*** Data excerpts

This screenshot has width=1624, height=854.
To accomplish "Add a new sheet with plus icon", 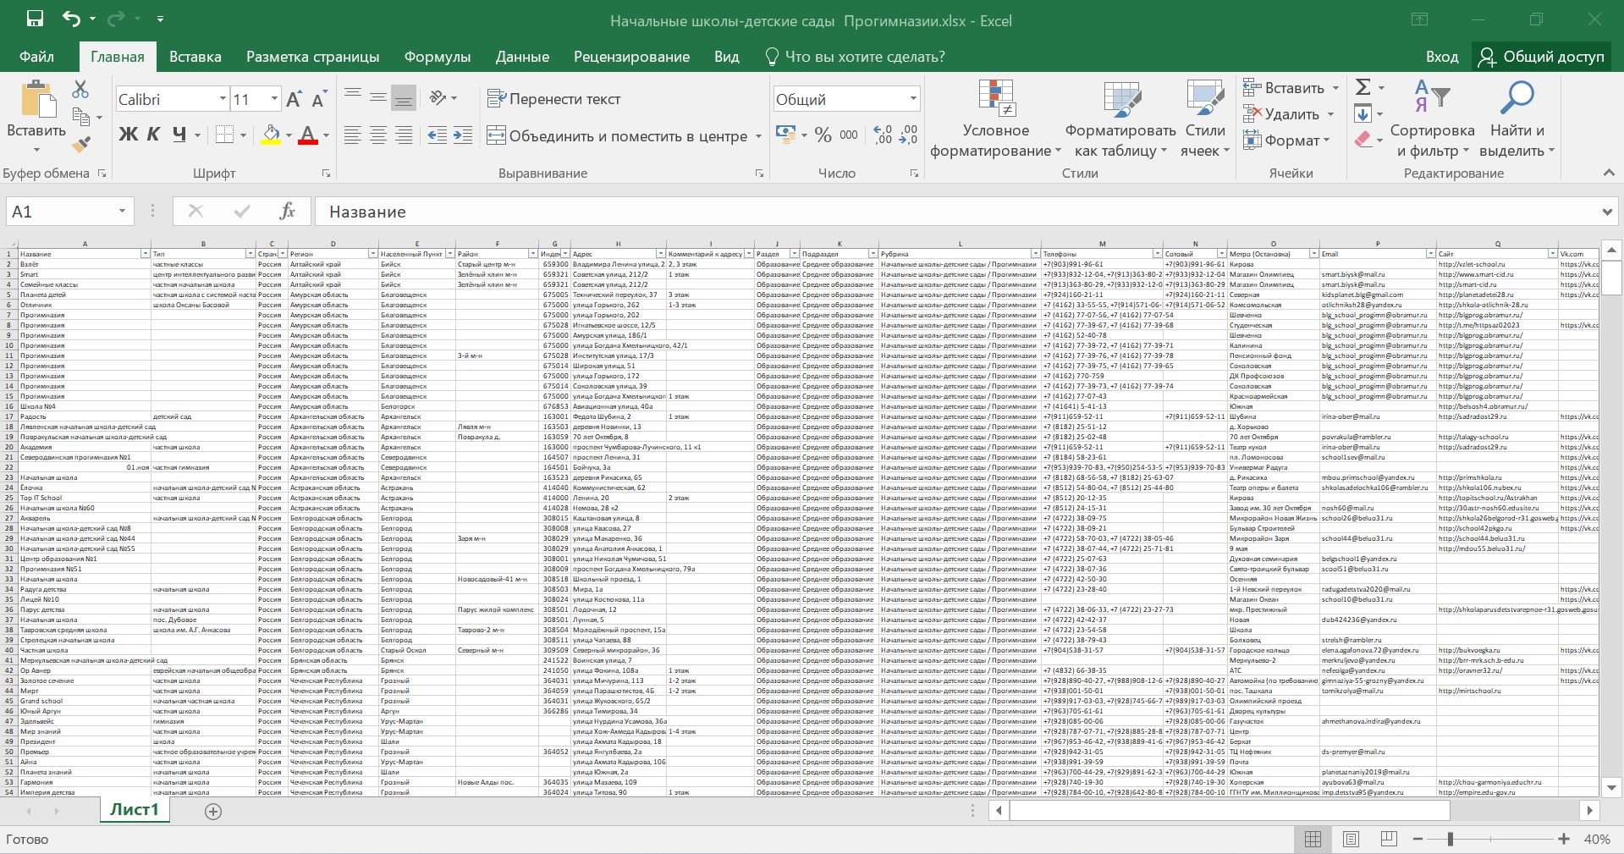I will point(213,812).
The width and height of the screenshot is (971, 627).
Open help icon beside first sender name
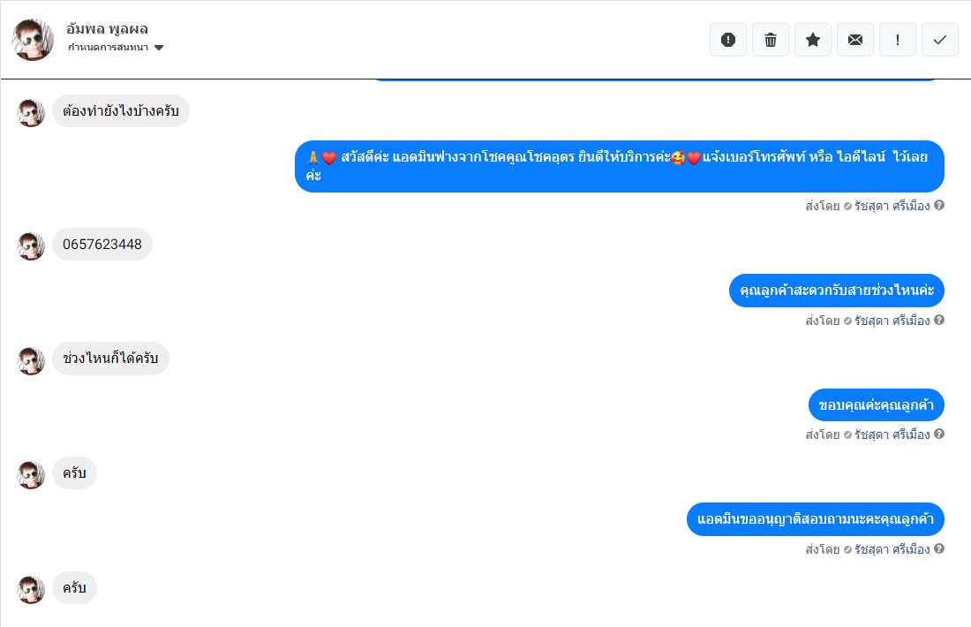pyautogui.click(x=939, y=205)
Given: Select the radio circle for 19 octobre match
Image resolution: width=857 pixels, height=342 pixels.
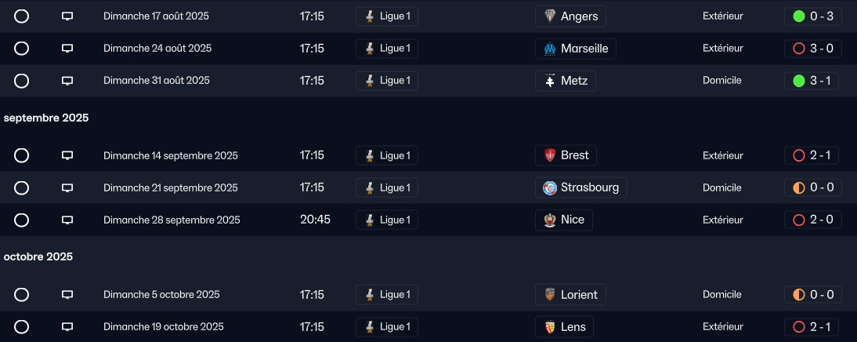Looking at the screenshot, I should click(x=21, y=327).
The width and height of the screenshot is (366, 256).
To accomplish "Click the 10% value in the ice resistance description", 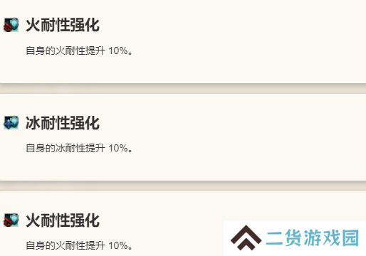I will coord(118,148).
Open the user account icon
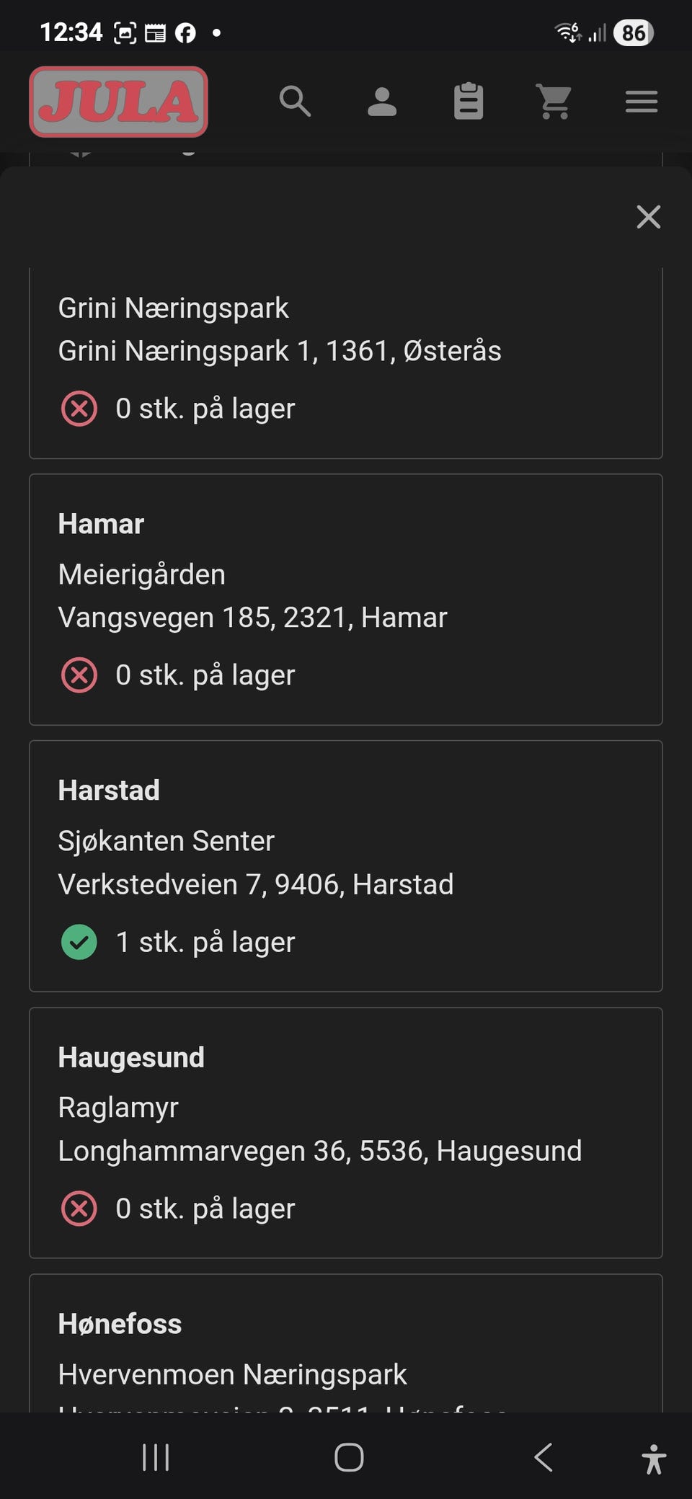 [382, 102]
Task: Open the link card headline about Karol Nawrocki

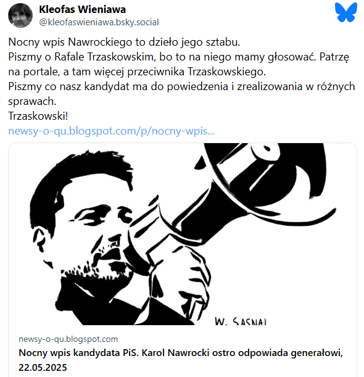Action: 181,360
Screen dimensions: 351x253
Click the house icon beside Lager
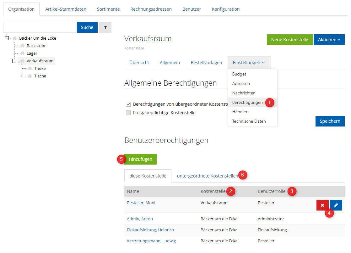(x=22, y=53)
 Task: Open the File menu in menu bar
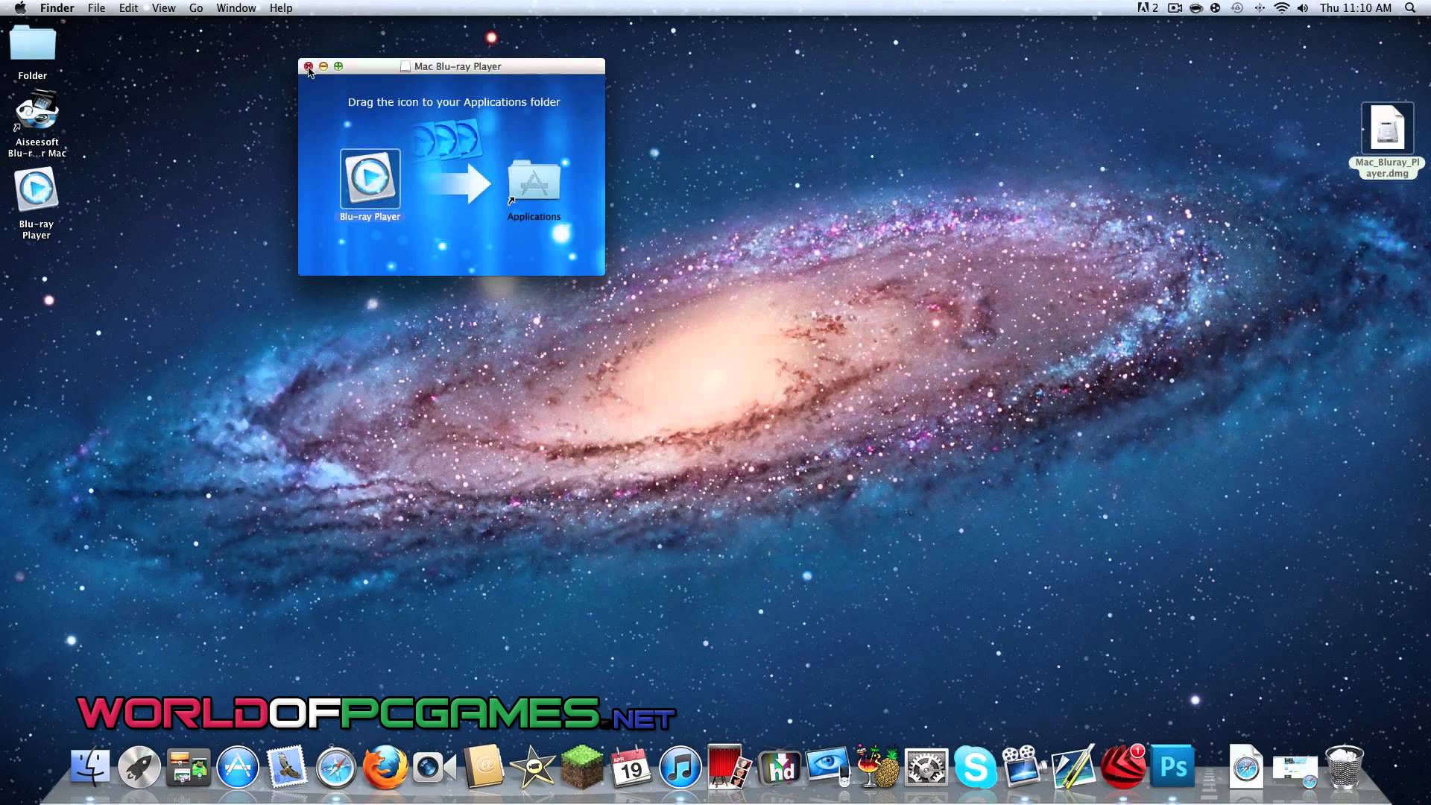(96, 8)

******

Copy out exactly the lines between the line containing "Screen dimensions: 351x253" and the end of the entries, including both, and leave the pictures behind.

Screen dimensions: 351x253
Click the house icon beside Lager
(x=22, y=53)
 Task: Open the File menu in menu bar
(96, 8)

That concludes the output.